Given exercise –
Return every line of the rows below that contains the word "badge".

-- start Excerpted records --

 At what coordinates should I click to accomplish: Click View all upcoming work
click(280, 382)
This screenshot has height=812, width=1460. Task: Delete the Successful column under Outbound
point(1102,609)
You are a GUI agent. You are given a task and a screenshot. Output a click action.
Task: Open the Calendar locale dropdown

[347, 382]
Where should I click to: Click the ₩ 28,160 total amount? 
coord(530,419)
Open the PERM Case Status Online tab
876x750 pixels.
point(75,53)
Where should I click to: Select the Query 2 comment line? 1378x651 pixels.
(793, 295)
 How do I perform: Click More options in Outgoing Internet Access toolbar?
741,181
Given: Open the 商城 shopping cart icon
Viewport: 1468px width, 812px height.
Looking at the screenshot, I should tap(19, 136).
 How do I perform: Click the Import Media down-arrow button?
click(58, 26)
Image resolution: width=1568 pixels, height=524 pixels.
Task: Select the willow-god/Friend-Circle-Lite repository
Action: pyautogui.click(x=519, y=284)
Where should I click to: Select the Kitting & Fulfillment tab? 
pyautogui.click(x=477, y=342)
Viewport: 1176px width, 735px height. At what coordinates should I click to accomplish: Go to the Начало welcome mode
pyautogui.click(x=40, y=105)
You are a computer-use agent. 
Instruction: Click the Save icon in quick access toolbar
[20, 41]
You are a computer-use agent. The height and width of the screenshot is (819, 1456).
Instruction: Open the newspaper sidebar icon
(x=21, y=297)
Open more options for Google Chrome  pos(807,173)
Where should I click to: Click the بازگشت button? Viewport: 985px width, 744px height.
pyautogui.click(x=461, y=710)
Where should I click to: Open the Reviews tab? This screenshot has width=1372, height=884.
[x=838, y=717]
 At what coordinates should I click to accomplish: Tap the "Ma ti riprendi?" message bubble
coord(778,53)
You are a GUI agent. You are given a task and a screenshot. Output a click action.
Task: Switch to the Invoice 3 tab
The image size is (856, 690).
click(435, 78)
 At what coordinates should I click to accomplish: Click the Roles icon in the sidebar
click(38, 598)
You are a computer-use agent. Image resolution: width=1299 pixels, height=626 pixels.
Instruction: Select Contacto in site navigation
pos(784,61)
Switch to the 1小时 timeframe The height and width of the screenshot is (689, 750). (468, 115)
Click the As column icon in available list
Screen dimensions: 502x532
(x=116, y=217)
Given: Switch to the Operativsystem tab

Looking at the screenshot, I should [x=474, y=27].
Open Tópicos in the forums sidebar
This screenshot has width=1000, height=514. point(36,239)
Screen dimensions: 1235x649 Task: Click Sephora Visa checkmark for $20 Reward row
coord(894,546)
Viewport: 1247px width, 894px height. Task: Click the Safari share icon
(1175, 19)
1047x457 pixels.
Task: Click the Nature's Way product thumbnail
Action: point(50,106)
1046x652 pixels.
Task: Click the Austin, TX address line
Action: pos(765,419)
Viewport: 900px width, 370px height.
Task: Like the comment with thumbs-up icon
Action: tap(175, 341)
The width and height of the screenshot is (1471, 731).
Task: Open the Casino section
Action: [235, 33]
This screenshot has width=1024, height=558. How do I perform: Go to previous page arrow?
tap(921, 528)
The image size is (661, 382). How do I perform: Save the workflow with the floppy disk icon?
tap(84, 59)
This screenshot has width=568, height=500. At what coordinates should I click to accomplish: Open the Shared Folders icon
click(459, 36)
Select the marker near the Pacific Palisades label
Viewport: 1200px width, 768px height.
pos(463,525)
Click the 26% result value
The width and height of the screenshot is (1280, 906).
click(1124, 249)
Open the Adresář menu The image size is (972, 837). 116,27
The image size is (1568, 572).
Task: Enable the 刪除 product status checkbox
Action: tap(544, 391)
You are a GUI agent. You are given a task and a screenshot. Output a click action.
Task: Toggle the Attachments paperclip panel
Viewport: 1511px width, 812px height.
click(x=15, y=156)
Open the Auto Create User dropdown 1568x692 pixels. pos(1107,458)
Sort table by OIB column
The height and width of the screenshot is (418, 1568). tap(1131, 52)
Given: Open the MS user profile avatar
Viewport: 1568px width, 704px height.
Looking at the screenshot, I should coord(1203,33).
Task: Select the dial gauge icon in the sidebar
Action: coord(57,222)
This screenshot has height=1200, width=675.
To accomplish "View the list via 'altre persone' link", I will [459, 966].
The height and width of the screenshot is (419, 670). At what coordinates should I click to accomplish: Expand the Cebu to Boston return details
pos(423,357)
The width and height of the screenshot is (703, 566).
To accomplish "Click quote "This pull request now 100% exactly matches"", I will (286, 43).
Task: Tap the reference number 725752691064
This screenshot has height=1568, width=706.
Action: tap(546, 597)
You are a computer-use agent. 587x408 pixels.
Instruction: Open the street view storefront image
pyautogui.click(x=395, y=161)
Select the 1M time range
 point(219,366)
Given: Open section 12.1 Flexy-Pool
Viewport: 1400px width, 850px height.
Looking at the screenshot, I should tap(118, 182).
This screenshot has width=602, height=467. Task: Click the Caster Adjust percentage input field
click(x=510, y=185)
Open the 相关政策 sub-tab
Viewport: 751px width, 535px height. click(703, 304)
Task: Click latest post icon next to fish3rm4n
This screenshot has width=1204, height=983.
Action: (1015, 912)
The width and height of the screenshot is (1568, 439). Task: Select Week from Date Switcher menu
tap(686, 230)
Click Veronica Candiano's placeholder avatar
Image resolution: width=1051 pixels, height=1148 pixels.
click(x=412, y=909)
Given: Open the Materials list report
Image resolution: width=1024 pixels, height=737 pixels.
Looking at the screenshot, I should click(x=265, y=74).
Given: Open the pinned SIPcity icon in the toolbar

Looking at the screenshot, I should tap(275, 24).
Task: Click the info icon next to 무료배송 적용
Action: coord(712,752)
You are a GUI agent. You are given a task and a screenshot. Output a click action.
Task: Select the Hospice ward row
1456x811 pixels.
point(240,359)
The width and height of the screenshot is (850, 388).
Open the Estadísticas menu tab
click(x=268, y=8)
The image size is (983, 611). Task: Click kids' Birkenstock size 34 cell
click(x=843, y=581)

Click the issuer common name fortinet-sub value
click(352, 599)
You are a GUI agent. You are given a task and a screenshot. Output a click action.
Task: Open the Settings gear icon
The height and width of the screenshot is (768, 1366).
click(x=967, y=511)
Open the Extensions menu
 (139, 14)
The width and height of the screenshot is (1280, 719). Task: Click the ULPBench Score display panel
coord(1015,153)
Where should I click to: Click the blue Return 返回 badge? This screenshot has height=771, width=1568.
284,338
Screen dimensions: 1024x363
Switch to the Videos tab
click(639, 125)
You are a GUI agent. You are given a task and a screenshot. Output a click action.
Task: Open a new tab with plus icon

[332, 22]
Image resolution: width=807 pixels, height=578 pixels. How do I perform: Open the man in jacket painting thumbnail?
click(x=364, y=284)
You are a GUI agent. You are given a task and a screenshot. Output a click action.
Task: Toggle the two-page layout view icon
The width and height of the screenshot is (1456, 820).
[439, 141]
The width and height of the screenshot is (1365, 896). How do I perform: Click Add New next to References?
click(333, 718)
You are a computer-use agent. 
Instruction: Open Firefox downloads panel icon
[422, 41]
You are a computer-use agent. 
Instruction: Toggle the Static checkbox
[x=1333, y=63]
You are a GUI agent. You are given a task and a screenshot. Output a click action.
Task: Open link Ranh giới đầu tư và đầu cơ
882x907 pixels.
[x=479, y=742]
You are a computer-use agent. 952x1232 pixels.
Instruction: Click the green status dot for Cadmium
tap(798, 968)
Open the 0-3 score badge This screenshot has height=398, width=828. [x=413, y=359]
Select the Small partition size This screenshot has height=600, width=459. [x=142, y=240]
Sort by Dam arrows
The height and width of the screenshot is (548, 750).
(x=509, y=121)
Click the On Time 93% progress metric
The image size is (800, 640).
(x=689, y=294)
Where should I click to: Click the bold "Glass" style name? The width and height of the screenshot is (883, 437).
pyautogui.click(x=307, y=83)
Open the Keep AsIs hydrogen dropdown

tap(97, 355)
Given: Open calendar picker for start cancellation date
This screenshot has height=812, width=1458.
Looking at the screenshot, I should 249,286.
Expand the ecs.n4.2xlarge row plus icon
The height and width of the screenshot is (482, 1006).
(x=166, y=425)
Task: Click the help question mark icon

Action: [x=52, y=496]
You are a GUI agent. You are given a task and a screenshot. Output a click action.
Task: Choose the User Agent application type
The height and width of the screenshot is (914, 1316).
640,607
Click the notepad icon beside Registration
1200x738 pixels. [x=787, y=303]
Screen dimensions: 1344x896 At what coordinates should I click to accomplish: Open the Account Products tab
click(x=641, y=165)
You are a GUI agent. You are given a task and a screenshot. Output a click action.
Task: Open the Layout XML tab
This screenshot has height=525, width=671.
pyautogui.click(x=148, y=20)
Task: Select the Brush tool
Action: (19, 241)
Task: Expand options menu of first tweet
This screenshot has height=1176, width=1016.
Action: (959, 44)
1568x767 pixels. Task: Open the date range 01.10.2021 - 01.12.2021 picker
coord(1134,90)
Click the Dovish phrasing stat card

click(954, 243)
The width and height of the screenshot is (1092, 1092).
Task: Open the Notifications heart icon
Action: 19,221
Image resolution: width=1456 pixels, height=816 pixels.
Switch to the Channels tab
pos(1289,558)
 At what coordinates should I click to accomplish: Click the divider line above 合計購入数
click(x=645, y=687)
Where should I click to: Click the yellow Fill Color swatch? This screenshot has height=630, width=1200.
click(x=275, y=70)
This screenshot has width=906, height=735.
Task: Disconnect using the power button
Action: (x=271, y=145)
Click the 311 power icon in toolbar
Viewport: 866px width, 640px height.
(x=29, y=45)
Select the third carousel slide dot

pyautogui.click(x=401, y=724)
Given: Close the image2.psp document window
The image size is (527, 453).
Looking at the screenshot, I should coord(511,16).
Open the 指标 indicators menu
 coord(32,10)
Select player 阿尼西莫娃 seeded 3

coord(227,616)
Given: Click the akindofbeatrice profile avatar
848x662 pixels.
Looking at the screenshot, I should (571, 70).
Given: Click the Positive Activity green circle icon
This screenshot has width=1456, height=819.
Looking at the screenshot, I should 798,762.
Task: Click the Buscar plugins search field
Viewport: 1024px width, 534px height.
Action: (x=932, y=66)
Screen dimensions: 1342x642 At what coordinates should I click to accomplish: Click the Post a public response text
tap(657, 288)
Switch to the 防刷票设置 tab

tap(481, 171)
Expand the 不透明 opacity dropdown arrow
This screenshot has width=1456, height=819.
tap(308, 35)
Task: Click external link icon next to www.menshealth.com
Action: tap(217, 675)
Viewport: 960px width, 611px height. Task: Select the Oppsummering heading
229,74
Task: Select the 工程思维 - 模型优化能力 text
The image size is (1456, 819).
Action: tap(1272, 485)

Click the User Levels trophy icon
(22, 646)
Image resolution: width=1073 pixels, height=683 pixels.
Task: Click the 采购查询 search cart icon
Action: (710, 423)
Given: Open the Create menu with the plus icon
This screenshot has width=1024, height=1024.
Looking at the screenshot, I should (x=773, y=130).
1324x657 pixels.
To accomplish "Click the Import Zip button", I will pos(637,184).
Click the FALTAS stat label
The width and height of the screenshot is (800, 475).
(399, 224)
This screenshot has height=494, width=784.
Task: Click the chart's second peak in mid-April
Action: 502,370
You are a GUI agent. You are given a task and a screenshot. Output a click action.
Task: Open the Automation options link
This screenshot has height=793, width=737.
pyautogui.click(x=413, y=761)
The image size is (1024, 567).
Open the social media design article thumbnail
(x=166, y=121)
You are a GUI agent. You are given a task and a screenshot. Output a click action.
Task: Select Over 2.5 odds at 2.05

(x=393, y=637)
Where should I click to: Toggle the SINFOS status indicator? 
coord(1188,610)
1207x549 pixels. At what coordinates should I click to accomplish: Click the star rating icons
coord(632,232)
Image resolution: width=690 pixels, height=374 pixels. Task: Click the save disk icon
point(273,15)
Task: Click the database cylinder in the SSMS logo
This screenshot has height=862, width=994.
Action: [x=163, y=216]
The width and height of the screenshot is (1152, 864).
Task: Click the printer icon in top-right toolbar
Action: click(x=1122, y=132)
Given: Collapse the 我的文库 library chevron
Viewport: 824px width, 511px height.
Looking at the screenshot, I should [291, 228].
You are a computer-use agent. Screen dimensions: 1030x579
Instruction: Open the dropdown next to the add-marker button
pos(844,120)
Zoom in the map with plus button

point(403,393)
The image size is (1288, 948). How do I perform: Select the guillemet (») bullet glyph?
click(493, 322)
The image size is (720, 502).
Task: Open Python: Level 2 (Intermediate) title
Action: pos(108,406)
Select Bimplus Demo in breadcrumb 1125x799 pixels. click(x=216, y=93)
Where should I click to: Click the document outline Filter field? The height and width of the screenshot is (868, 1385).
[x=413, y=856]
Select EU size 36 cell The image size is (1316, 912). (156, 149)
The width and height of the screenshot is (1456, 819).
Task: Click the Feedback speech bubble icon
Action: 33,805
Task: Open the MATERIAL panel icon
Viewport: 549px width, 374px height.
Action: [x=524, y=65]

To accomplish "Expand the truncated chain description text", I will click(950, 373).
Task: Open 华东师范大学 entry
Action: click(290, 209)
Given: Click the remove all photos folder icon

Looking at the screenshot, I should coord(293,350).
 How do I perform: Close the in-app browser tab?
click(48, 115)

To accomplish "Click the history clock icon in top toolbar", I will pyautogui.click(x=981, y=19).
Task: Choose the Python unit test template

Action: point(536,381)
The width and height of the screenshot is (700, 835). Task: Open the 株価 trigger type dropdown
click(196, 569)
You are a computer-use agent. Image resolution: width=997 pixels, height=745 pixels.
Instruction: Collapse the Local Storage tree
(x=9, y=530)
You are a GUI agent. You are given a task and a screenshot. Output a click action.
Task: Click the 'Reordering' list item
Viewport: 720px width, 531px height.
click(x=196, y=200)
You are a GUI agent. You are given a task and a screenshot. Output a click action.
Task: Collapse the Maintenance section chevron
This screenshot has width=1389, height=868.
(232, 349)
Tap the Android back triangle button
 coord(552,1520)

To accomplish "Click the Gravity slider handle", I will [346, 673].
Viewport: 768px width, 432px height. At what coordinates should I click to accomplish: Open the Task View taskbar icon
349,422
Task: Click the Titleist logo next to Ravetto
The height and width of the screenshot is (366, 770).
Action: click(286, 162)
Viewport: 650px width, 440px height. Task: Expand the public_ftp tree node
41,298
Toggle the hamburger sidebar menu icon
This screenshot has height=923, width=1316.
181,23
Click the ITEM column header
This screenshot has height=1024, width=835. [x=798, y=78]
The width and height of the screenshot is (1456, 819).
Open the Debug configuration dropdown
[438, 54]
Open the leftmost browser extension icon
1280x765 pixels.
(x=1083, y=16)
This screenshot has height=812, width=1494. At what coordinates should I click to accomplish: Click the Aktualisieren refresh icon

-- end Excerpted records --

Full answer –
Where should I click to: Click the blue Return 返回 badge? This screenshot has height=771, width=1568.
Open the 0-3 score badge This screenshot has height=398, width=828. [x=413, y=359]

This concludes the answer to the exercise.